YOUR TASK: Below is a set of records; print all of them exactly as written.

**** DATA RECORDS

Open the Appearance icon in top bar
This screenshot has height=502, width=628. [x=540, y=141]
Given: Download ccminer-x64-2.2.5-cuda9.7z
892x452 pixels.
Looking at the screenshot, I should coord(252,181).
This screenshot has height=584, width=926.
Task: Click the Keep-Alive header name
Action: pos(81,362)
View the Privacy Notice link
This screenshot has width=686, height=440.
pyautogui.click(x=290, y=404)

********

EXPECTED ANSWER:
Open the Appearance icon in top bar
This screenshot has height=502, width=628. [x=540, y=141]
Given: Download ccminer-x64-2.2.5-cuda9.7z
892x452 pixels.
Looking at the screenshot, I should coord(252,181).
This screenshot has height=584, width=926.
Task: Click the Keep-Alive header name
Action: pos(81,362)
View the Privacy Notice link
This screenshot has width=686, height=440.
pyautogui.click(x=290, y=404)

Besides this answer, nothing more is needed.